FMA gives NZX a glowing report
The NZX has a gold star from the Financial Markets Authority, which reviews the stock exchange operator at least once a year.
It found the NZX is carrying out its regulatory role effectively, its markets are well regulated and it is not required to take any specific actions.
The FMA says it is satisfied market participants’ compliance is effective, with the NZX demonstrating good processes and responding appropriately to breaches.
“We believe the market may still interpret low levels of visible action to mean NZX does not respond appropriately to potential or actual non-compliance,” FMA capital markets director Garth Stanish says.
“This is particularly evident in commentaries made when the market experiences an event such as a large price movement.”
But he says much of NZX’s regulatory work is not obvious to the public, with monitoring for market misconduct and inquiries into issuers’ material disclosures generally remaining behind the scenes.
When breaches occur, enforcement action taken by NZX is usually only reported if the case is referred to the NZ Markets Disciplinary Tribunal.
Thirteen cases were referred to the tribunal last year, with four relating to participants and brokers. Two were for breaches of good broking practice, one was for breach of employee trading permissions requirements, and the fourth was for short-selling when an issuer was under a takeover. There was one referral in 2014 for breaches of rules regarding employee trading.
The FMA is encouraging NZX to improve public visibility of its regulatory action, suggesting it publish participant updates and report when it uses its new infringement notice power for minor breaches.
It also reviewed NZX’s approach to dealing with recurring non-compliance and looked at three files concerning different breaches by the same firm. Two of the breaches were relatively minor and the third was due to timeliness and priority of placing client orders into the market.
The firm was required to modify its processes, undertake training and report back to NZX, and the FMA says this was appropriate.
There were two key changes to NZX’s business during the year – it acquired funds management business SuperLife and launched the NXT market, for small and medium sized companies.
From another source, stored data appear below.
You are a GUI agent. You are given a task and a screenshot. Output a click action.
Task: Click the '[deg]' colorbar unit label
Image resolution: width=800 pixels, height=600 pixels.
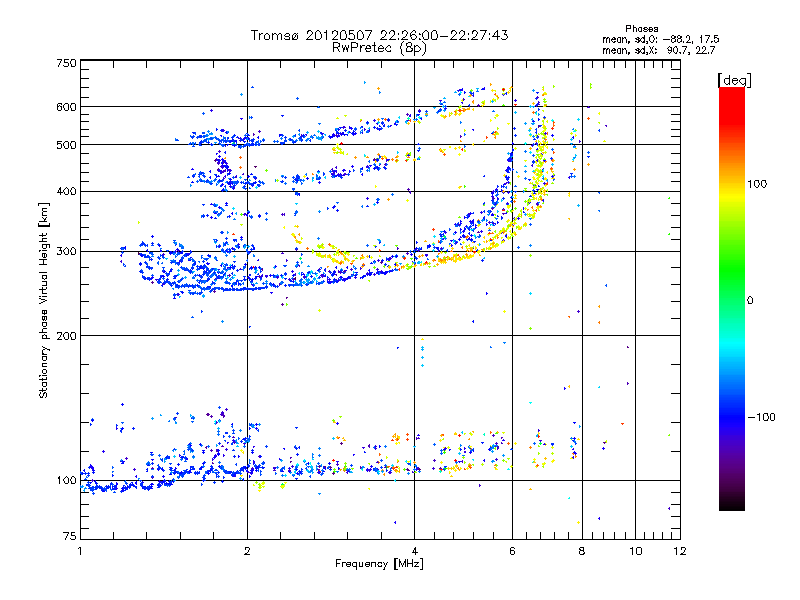click(734, 80)
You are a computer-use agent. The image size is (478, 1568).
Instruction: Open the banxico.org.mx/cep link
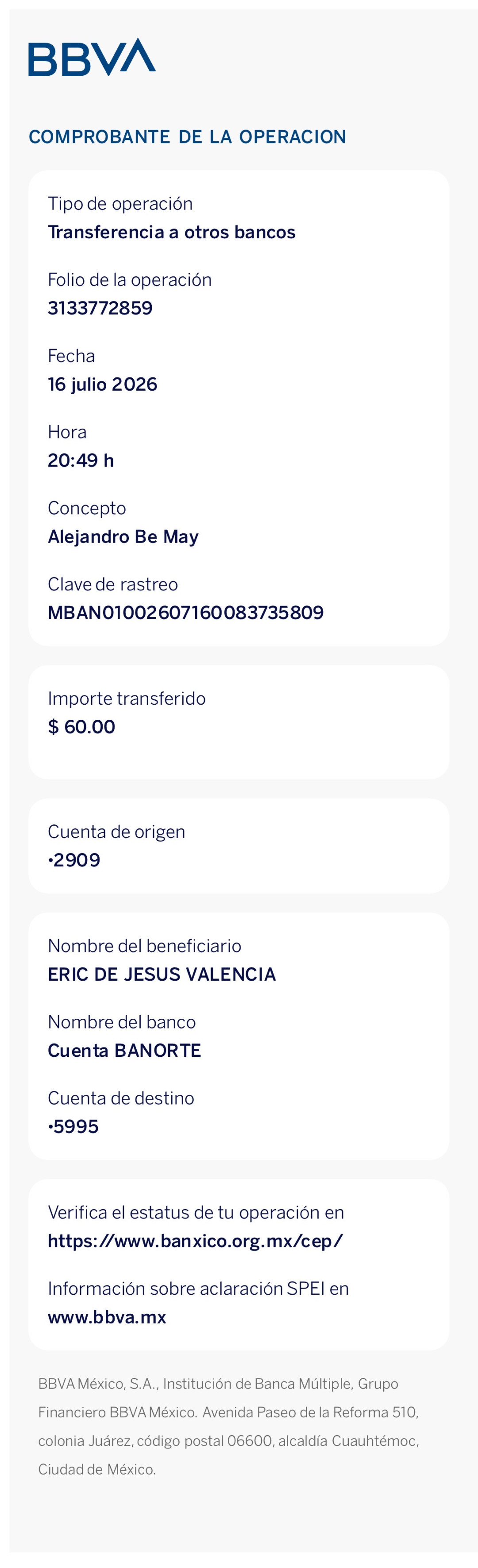coord(195,1241)

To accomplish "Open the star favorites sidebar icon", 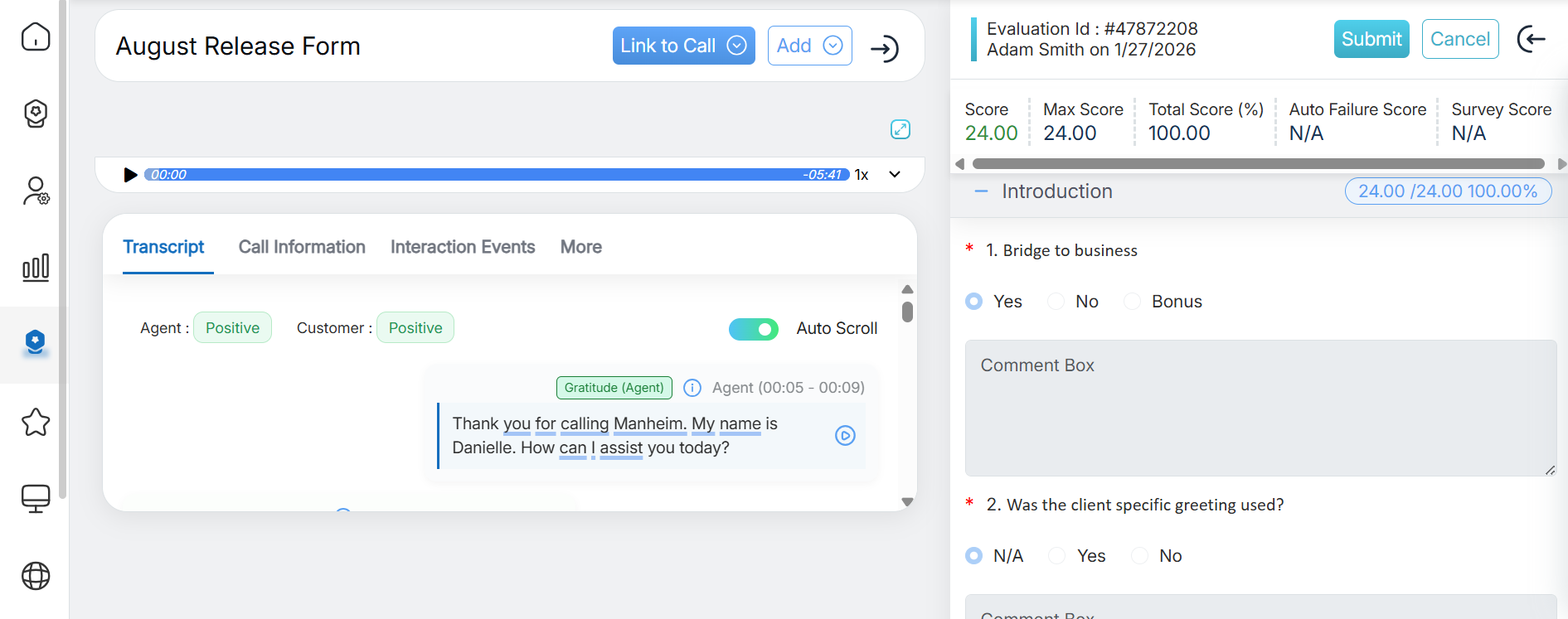I will [36, 423].
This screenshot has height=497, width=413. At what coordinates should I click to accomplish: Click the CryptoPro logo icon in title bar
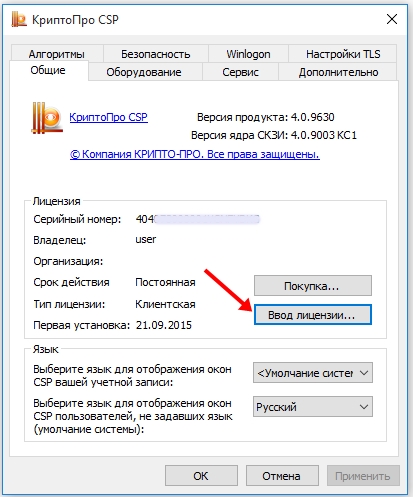point(19,19)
The FMA says while the purchase of SuperLife could lead to potential conflicts of interest between its commercial interests and its regulatory role, it is satisfied NZX has appropriate measures in place to address this.
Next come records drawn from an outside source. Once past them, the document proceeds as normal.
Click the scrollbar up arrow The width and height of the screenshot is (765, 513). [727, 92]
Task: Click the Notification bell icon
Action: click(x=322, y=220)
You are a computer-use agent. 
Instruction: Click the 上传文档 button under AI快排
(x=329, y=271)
There are three companies listed on the NXT, but the FMA says this has let the procedures and technology be tested and it is satisfied the NZX is monitoring the new market appropriately for the level of activity on it.
NZX’s equity markets have doubled in value since the FMA’s first review in 2011. During 2015, the total value increased 14.2% to $110.2 billion.
The FMA notes international trading in NZX’s markets appears to be increasing, mostly through direct market access (DMA) accounts, which let participant firms’ clients enter orders directly into NZX’s trading system.
“As trading grows, it is increasingly important NZX participants’ controls for DMA access by their clients are adequate to maintain orderly markets and prevent market misconduct," Mr Stanish says. "Participants should also be able to identify the source of orders, as the participant is responsible for all trading executed through its accounts.”
The NZX is reviewing participant rules and if proposed changes go ahead, participant firms will be required to enter more information into the trading system, to help NZX identify clients.
The FMA has taken enforcement action against suspected market manipulation three times in the past two years, following referrals from NZX.
FMA is satisfied that NZX:
ensured, to the extent reasonably practicable, that each of its licensed markets was fair, orderly and transparent
had adequate arrangements for notifying disclosures from participants in its markets, and for continuing to make them available
had adequate arrangements for handling conflicts between its commercial interests, and the obligation to ensure its markets operate in a fair, orderly and transparent manner
had adequate arrangements for monitoring the conduct of participants in its markets
had adequate arrangements for enforcing compliance with market rules
had sufficient resources (including financial, technological and human resources) to operate its licensed markets properly.